Stroke mortality, as expected, was higher in hemorrhagic
strokes 42.3% vs 19.2% in ischemic strokes. Stroke patients
with DM carried mortality rate of 34.7%, followed by those
with AF 32.1%, then hypertension 31.1%, IHD 28.8% while
in those with RHD carried mortality rate of 15.4%, in stroke
patients with two or more of the previous risk factors, the
mortality rate reached more than 40%. Mortality rate in our
stroke patients above 46 years of age was 29%, much higher
than that in the juvenile stroke group (17.5%) [36, 37]. Mortality
of males was 30.5%, while in females was 24.5% in all
age groups also these results agree with literature data [38,
39].
Hyperlipidemia reported more in ischemic strokes but
with no definite relationship with stroke subtypes. TIAs were
reported more in ischemic strokes, more in older subjects.

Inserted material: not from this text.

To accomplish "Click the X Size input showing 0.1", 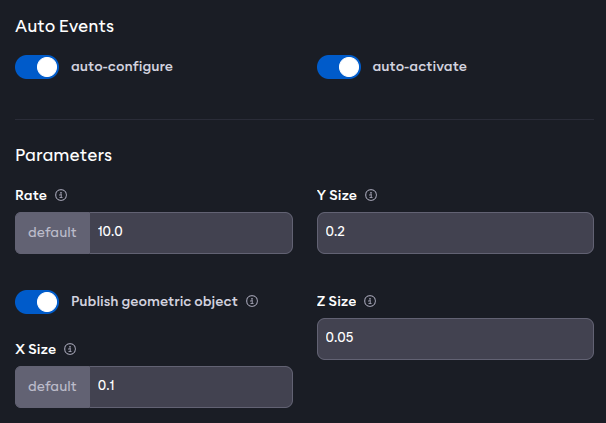I will click(x=191, y=387).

Alcohol consumption was reported in only the 1.3% of subjects,
as expected. Obesity was reported more in females and
more in ischemic strokes.
This study was limited to some extent in that it was not
undertaken among the general population. However, as more
than 80% of patients with acute stroke are hospitalised in this
urban area of Sohag, major sampling bias was considered to
be unlikely. Other limitations were due to the difficulties
faced in a developing country, such as, likely selection bias
due to care/deaths at home, referral patterns, case selection,
missing data, and information bias due to errors in diagnosis
or risk factor information.
The accuracy of diagnosis of stroke type (ischaemic or
haemorrhagic) was satisfactory in the present study, since
brain CT scan was performed in all individuals. Our hospital-based
data probably well represent the situation in the
Upper Egypt population in general because all acute medical
cases are admitted to tertiary hospitals.
In general, age and hypertension are the most important
risk factors for incidence of stroke in the developing world.
In the study population, the prevalence of both ischaemic
and hemorrhagic stroke rises within the age groups. Other
factors such a diabetes mellitus and high lipid levels, was
less relevant in this study.
Despite the availability of cost-effective intervention
there are significant gaps, in primary prevention of cerebrovascular
diseases, in low- and middle- income areas such
as southern Egypt. Mostly there is a need to facilitate the
access to preventive drug therapy and to promote healthy
life-styles. Tailored policies are also required to promote
clinical prevention, strengthen infrastructures of health-care
facilities and providing continuing medical education for the
personnel.